For both selections, cDNA after round 6 was cloned and sequenced. A total of 68 sequences were obtained for the ‘5 min selection’ and 40 sequences for the ‘60 min selection’, which were aligned to the parental sequence of ligase 10C. After manual inspection of the alignments, we first discarded all short peptide sequences of 20–47 amino acids in length, which consisted of the 13 N-terminal (containing the Flag tag) and 8 C-terminal amino acids of the library, and of duplications of these sequences. These peptides were likely selection artefacts and improbable to possess activity as they were missing crucial regions of ligase 10C such as the putative zinc and substrate binding sites (31). The remaining 55 sequences from the ‘5 min selection’ were either identical to the parent ligase 10C (64%) or point-mutants thereof (38%), but no deletions variants were detected. Of the 18 sequences remaining from the ‘60 min selection’, 7 sequences were identical to the parent ligase 10C, 8 sequences were point-mutants thereof and the other 3 sequences were deletion variants missing either 13 or 18 amino acids near the N terminus (Figure 9). These deletions corresponded to a DNA length of 293 bp and 278 bp, consistent with the lower molecular weight band marked as shorter variants in Figure 8. The analysis of specific point mutations originating from the error prone PCR library that were also enriched for during this selection is beyond the focus of this manuscript and will be published elsewhere.

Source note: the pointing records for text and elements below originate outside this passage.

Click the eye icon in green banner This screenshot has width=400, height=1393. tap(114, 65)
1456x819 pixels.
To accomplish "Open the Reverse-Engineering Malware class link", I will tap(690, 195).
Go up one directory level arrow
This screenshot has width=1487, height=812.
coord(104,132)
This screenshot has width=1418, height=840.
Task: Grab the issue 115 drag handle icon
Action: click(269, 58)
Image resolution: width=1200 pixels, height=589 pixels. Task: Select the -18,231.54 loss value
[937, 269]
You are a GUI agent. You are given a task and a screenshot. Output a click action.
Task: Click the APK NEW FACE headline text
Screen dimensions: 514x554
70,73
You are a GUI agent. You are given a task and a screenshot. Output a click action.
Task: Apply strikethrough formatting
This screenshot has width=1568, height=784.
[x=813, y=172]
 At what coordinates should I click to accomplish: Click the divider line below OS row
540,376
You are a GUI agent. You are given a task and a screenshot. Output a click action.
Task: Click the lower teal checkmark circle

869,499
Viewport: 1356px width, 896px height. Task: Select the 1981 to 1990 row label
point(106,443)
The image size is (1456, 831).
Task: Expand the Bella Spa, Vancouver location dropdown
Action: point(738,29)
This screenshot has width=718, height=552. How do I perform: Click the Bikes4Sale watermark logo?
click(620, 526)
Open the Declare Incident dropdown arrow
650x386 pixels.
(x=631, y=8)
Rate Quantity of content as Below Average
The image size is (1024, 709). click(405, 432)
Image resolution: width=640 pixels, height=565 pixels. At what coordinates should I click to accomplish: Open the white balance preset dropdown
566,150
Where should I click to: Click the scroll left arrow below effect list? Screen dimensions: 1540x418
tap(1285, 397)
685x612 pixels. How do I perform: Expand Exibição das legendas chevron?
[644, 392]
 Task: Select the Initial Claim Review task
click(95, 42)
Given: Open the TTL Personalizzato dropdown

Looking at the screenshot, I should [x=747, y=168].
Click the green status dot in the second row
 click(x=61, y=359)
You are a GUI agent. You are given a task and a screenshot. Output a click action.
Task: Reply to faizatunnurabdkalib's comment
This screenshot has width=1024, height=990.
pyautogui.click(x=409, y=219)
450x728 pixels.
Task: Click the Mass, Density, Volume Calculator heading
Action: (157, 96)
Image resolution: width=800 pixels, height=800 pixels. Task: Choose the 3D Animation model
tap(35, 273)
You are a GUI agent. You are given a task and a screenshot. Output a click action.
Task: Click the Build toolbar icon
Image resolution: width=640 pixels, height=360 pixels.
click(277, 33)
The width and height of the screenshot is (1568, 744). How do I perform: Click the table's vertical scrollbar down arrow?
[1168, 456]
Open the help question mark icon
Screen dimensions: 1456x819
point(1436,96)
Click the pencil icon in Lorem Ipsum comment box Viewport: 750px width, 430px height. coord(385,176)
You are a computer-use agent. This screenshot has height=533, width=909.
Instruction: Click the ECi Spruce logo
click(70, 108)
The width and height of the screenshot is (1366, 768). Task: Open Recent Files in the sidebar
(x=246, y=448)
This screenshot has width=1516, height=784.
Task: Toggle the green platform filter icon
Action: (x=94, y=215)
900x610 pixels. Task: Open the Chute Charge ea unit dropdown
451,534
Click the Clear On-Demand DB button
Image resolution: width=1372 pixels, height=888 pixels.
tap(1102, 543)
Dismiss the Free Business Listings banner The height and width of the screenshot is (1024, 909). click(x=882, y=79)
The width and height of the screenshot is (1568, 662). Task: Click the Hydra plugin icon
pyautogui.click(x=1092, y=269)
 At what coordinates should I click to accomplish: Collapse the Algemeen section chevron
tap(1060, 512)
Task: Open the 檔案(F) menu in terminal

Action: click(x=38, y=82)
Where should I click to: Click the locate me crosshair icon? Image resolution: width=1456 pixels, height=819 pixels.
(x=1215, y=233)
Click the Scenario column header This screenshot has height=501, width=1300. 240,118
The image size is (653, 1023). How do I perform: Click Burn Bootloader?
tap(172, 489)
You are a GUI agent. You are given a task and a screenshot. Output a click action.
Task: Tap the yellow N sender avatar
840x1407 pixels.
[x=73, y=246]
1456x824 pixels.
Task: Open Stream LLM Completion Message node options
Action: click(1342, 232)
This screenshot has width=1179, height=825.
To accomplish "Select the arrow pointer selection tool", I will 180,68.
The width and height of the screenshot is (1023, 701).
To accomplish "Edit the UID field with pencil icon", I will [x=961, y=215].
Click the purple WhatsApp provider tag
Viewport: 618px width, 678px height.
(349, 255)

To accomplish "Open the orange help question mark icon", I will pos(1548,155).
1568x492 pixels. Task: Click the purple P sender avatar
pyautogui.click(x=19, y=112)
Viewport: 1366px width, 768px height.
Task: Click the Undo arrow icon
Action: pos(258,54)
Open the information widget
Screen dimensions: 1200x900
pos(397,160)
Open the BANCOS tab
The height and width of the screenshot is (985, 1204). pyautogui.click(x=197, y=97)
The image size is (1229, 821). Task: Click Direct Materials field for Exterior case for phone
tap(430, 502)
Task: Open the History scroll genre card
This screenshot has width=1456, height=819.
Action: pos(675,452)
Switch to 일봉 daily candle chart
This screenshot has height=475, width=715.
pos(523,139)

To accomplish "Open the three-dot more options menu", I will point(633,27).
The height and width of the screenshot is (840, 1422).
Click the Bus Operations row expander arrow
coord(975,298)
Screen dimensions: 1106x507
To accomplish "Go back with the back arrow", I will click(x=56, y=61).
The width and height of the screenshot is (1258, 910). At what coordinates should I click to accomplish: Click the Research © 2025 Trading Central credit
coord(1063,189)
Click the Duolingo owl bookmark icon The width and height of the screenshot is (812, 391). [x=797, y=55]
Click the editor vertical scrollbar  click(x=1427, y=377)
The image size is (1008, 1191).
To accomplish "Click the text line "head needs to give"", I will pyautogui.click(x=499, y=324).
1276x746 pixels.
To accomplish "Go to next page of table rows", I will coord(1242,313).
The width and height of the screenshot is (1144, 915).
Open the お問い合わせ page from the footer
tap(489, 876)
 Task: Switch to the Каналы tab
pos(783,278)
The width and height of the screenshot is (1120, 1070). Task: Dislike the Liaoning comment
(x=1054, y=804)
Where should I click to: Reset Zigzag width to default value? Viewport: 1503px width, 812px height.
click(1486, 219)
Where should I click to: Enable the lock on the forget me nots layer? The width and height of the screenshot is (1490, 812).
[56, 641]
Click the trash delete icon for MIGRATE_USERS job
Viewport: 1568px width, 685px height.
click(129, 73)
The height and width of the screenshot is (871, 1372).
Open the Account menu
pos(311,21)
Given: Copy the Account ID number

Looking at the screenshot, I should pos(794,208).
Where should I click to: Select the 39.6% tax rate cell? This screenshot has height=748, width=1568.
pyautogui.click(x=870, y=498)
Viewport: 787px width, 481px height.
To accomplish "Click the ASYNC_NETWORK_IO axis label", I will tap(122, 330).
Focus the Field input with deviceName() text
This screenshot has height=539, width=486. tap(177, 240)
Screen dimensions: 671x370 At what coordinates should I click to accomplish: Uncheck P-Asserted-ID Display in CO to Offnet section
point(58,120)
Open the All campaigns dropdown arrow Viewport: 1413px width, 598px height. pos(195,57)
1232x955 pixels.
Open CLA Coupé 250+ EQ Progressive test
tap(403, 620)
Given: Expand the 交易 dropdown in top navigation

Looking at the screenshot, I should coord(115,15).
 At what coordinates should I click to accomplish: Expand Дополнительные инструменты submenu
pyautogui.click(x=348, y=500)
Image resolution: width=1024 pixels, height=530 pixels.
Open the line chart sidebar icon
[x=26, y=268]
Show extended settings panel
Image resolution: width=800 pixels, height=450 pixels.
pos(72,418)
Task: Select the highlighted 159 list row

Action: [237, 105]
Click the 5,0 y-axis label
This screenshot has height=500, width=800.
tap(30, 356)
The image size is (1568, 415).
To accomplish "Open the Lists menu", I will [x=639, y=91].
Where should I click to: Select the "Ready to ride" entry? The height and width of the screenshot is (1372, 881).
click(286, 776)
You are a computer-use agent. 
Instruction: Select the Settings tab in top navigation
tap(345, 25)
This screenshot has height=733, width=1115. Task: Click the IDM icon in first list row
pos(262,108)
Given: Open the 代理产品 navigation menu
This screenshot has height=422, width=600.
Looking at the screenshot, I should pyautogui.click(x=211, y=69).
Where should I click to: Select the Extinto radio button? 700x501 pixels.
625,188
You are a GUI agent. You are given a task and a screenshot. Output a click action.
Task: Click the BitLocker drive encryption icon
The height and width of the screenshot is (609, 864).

Sequence alignment of ligase 10C with selected deletion variants from round 6. Ligase variants containing deletions of 13 and 18 amino acids (shown as periods highlighted in gray) were isolated after six rounds of the ‘60 min selection’. The topmost sequence is the original ligase 10C (31). The second sequence shows ligase 10C parent which comprises an additional N-terminal Flag tag for purification purposes during the selection. Dashes symbolize amino acids that are identical to the original ligase 10C sequence. Numbering of residues corresponds to numbering used in the first publication of ligase 10C (31).
Figure 9.

Sequence alignment of ligase 10C with selected deletion variants from round 6. Ligase variants containing deletions of 13 and 18 amino acids (shown as periods highlighted in gray) were isolated after six rounds of the ‘60 min selection’. The topmost sequence is the original ligase 10C (31). The second sequence shows ligase 10C parent which comprises an additional N-terminal Flag tag for purification purposes during the selection. Dashes symbolize amino acids that are identical to the original ligase 10C sequence. Numbering of residues corresponds to numbering used in the first publication of ligase 10C (31).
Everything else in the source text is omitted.